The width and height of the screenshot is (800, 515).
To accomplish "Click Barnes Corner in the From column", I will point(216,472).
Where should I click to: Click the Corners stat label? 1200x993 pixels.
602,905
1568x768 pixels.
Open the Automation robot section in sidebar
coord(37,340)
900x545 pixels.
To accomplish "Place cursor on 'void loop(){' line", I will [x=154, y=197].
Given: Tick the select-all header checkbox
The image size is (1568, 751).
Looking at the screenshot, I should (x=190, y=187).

§ §

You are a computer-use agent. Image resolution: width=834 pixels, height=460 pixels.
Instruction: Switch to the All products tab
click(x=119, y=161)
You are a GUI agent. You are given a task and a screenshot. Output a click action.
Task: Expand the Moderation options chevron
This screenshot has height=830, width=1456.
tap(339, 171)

§ §

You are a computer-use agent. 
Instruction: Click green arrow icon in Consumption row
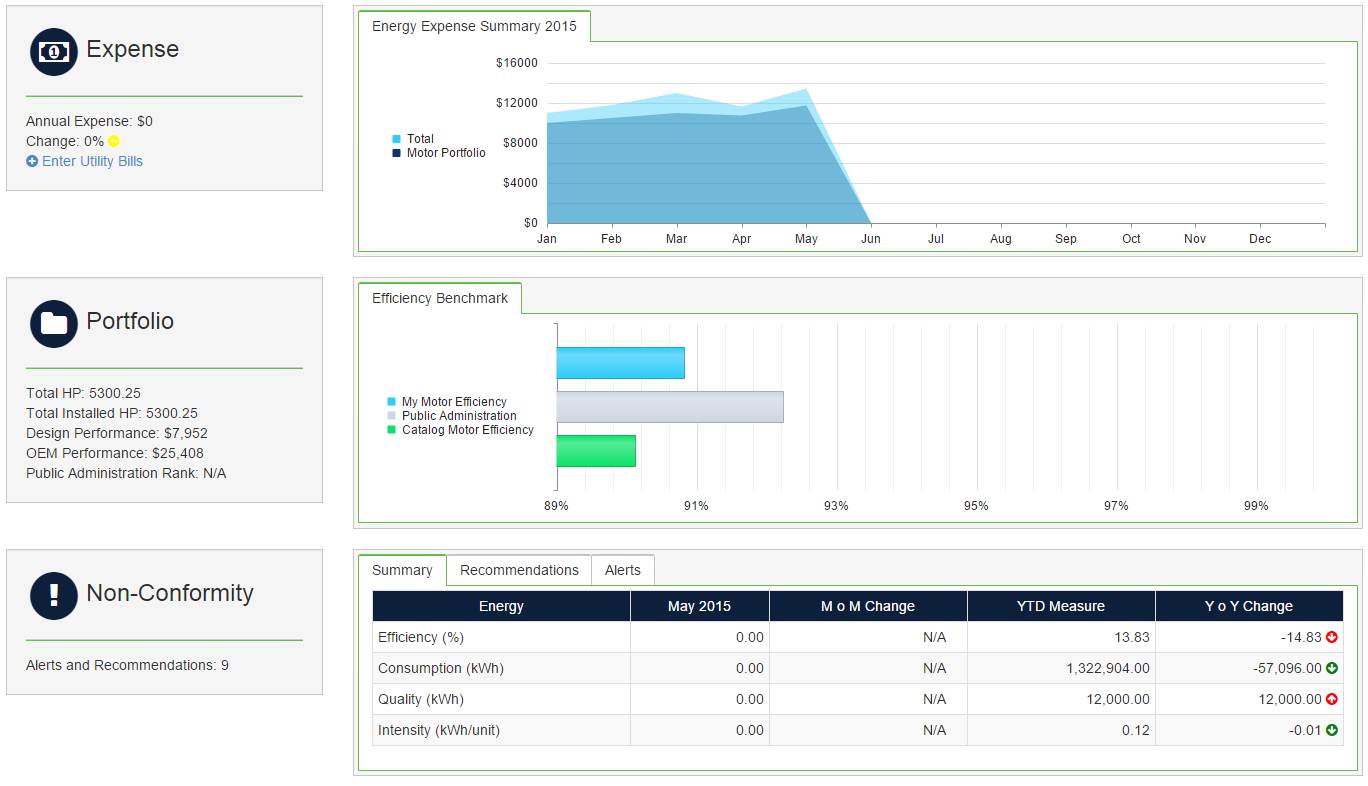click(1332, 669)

§ §

## Цель задания:
Перепишите строки, начиная со строки, содержащей «Where should I», и заканчивая строкой, содержащей «will [x=154, y=197].», включительно, заменив «Automation» на «Analytics». Весь прочий текст этих строк сохраните без изменений.

## Разбор решения:
Where should I click to: Click the Corners stat label? 1200x993 pixels.
602,905
1568x768 pixels.
Open the Analytics robot section in sidebar
coord(37,340)
900x545 pixels.
To accomplish "Place cursor on 'void loop(){' line", I will [x=154, y=197].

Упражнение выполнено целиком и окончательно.